In past years, scientific discussion of the problem of causal osteogenesis was dominated by the conflict between the osteoblast theory and the induction theory. The work of Orell and Levander in particular contributed evidence to both theories. In the present series of experiments, the important osteogenetic significance of the soft-tissue components of bone—periosteum, marrow, and living cells of the bone canals—has been established anew. Even in adults, the latent osteogenetic cells were brought to proliferation and function within several days by the activating influence of bone necrosis.

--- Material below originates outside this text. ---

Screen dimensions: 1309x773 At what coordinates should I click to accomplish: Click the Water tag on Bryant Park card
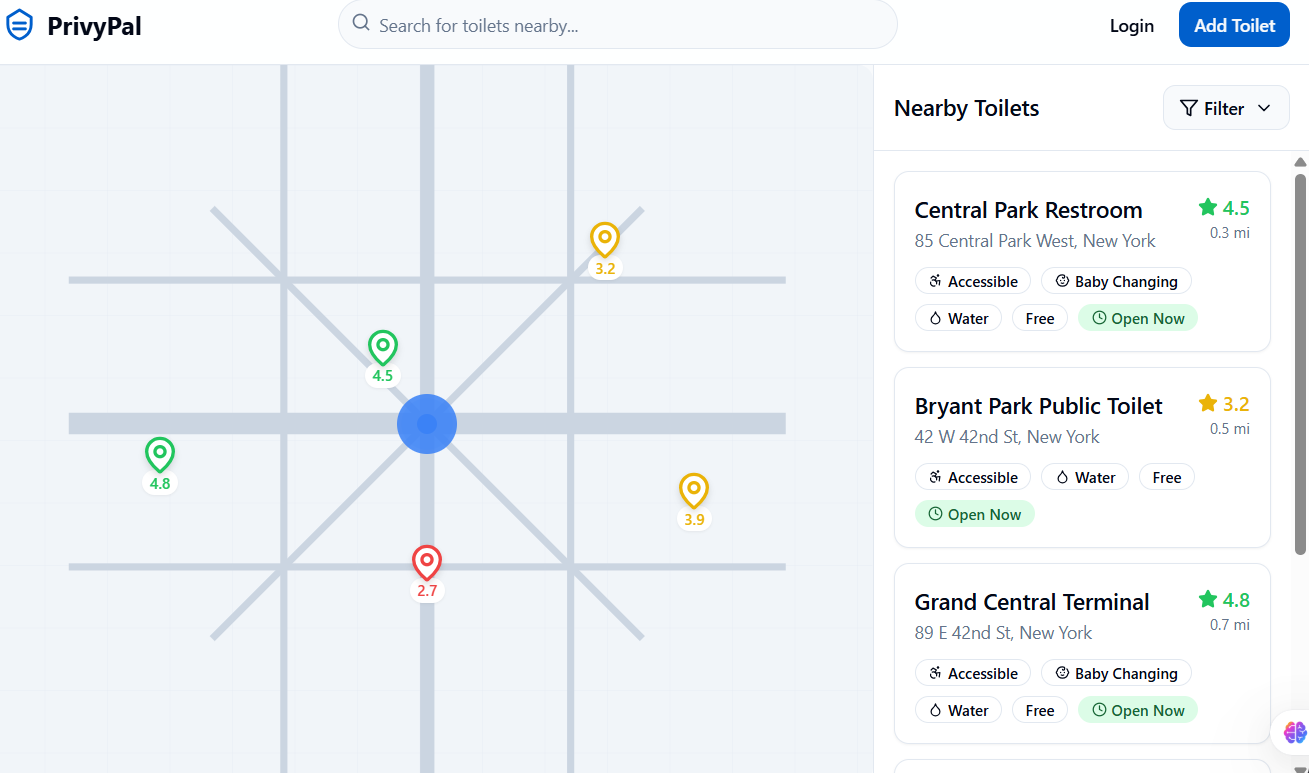pos(1084,477)
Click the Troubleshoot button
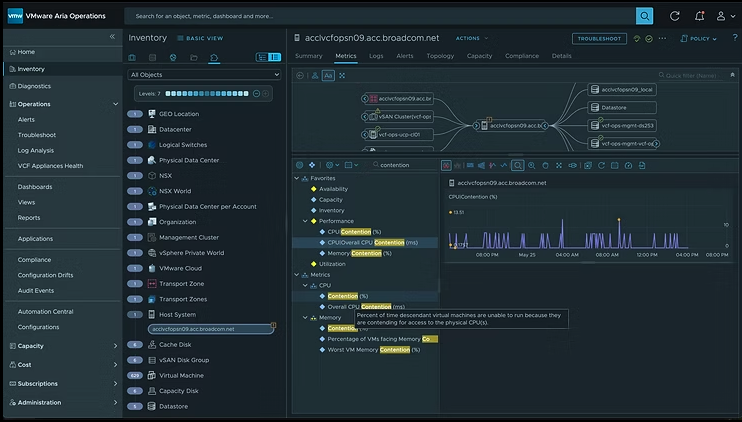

To determine clearly the effect of non-specific connective tissue of bone substance per se, autogenous frozen-bone grafts covered with periosteum were transplanted in the dog. Up to the fourteenth day no evidence of bone formation could be found on histological examination. The histological appearance of necrosis of the periosteum is to be regarded as proof of the fact that the osteogenetic tissue was completely killed by freezing. Since sparse new-bone formation and delayed bone regeneration of the graft took place after some time (even up to fifty-three days), a transformation of the non-specific connective tissue of the host into osteogenetic tissue must have taken place. Consequently, the osteoblast and induction theories are combined into a unified concept.
Bone regeneration occurs in two osteogenetic phases,—the first and, physiologically, most important phase originates in the pre-existing specific cells and begins after several days. The inception of the second phase, however, originating in the non-specific connective tissue, requires several weeks. Both phases, nevertheless, are stimulated by the activating influence of the bone necrosis.